> Exercise brief
Take the material below and reproduce, word for word, only the lines from the line with "Given: Click the table" through the line with "Click the globe icon beside World News".

> Source information
****************

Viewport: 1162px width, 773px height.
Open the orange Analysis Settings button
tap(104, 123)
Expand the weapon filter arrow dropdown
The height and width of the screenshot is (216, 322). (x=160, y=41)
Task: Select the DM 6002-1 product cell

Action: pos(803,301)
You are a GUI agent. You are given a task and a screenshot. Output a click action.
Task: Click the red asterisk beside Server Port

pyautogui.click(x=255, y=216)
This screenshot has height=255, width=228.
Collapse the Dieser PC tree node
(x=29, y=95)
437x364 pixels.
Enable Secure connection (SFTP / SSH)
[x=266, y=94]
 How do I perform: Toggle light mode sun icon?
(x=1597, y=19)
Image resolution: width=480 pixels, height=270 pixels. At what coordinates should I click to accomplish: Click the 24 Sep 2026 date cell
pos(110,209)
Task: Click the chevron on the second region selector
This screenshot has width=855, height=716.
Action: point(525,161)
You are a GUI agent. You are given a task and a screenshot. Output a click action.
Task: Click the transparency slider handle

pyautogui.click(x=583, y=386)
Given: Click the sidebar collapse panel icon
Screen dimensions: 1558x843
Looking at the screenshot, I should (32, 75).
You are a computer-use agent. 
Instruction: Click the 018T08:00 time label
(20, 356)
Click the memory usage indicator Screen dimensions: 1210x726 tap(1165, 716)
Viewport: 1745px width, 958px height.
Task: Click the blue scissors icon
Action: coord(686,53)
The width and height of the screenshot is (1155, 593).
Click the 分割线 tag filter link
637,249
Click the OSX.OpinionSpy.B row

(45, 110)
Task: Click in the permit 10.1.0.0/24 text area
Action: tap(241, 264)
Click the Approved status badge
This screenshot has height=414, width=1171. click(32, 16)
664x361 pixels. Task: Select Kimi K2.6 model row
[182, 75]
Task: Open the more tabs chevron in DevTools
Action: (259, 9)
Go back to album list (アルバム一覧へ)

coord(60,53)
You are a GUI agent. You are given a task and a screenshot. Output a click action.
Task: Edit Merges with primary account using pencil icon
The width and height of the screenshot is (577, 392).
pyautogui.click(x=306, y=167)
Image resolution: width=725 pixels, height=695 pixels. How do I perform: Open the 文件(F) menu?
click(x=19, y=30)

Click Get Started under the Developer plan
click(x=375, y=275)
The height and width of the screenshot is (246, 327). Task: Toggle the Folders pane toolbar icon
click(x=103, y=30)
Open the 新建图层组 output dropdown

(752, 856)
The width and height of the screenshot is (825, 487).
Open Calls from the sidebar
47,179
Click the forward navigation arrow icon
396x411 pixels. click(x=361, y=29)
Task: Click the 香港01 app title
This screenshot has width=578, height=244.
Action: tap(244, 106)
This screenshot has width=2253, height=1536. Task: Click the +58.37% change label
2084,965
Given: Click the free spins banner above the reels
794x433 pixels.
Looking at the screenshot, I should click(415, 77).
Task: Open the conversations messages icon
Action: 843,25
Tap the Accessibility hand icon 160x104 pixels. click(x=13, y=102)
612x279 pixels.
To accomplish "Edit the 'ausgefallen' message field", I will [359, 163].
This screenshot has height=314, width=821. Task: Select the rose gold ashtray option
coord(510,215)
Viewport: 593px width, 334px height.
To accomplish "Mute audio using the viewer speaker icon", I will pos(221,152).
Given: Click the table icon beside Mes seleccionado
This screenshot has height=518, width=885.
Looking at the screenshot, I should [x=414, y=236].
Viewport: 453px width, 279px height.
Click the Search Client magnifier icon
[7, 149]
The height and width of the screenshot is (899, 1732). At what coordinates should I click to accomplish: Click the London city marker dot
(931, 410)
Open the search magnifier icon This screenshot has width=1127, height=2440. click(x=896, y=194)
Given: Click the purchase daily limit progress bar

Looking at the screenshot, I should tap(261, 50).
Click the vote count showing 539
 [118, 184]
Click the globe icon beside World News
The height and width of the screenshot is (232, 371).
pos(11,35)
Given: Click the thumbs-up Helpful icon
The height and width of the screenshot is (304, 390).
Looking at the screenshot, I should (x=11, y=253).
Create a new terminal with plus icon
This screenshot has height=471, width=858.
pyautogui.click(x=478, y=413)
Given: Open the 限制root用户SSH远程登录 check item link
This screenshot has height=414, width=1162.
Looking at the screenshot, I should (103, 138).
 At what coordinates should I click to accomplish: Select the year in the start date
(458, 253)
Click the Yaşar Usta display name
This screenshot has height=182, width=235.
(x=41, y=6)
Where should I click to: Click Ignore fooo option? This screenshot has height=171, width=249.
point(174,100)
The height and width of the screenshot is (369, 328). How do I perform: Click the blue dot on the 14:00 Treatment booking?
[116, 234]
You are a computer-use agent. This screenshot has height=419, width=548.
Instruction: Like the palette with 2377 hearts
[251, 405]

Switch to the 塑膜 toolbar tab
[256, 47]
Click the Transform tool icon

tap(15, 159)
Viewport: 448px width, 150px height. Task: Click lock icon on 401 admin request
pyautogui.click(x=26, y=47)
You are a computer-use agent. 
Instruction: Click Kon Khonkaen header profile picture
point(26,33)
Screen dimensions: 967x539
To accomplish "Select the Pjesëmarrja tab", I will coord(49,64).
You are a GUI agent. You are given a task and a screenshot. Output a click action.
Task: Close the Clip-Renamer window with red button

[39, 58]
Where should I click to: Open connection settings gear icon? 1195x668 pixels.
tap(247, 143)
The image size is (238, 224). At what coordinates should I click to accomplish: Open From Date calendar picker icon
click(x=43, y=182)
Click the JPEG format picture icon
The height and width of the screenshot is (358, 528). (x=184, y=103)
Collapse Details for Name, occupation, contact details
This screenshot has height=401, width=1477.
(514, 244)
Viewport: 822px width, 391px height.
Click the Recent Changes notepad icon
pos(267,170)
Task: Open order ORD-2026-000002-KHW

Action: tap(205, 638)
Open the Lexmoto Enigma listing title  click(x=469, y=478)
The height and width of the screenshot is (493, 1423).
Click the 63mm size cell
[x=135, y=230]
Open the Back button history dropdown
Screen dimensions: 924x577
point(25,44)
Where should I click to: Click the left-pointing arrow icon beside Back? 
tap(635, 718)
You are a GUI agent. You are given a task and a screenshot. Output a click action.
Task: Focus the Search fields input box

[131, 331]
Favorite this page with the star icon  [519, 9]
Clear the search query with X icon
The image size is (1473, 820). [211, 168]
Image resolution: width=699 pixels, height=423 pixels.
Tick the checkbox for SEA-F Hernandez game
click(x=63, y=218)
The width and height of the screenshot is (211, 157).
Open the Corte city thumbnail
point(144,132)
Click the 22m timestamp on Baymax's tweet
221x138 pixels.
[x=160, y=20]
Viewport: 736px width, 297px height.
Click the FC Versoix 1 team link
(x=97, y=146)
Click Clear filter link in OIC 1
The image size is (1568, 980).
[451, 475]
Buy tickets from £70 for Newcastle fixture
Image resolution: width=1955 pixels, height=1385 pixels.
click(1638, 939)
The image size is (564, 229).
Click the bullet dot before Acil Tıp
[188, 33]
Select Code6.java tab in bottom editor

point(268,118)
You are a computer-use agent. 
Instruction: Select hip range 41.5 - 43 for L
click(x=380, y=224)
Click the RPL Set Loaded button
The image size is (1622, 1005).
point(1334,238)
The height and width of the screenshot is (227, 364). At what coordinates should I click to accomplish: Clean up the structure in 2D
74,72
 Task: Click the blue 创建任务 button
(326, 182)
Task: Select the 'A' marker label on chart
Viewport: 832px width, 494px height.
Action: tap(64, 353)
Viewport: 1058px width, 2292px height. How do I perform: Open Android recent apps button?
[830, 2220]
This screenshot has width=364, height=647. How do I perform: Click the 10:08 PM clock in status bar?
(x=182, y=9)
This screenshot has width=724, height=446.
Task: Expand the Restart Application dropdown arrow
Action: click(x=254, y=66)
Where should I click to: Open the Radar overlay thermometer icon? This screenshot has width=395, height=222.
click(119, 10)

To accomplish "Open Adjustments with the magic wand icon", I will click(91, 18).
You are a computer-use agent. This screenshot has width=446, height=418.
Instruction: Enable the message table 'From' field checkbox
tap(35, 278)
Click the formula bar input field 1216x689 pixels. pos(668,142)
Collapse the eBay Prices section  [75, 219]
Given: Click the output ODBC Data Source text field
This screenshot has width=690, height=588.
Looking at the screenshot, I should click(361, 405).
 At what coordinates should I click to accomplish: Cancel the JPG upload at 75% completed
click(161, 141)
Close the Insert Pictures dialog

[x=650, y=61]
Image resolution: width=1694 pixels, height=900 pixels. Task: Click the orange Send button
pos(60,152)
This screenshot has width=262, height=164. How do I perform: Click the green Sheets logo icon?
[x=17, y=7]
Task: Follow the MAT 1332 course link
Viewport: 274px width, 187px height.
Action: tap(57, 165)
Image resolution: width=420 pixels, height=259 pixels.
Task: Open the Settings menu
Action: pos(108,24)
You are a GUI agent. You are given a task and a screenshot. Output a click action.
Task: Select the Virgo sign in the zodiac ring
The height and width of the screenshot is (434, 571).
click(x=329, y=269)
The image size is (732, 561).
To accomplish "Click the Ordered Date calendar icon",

****************

> Expected output
Given: Click the table icon beside Mes seleccionado
This screenshot has height=518, width=885.
Looking at the screenshot, I should [x=414, y=236].
Viewport: 453px width, 279px height.
Click the Search Client magnifier icon
[7, 149]
The height and width of the screenshot is (899, 1732). At what coordinates should I click to accomplish: Click the London city marker dot
(931, 410)
Open the search magnifier icon This screenshot has width=1127, height=2440. click(x=896, y=194)
Given: Click the purchase daily limit progress bar

Looking at the screenshot, I should tap(261, 50).
Click the vote count showing 539
 [118, 184]
Click the globe icon beside World News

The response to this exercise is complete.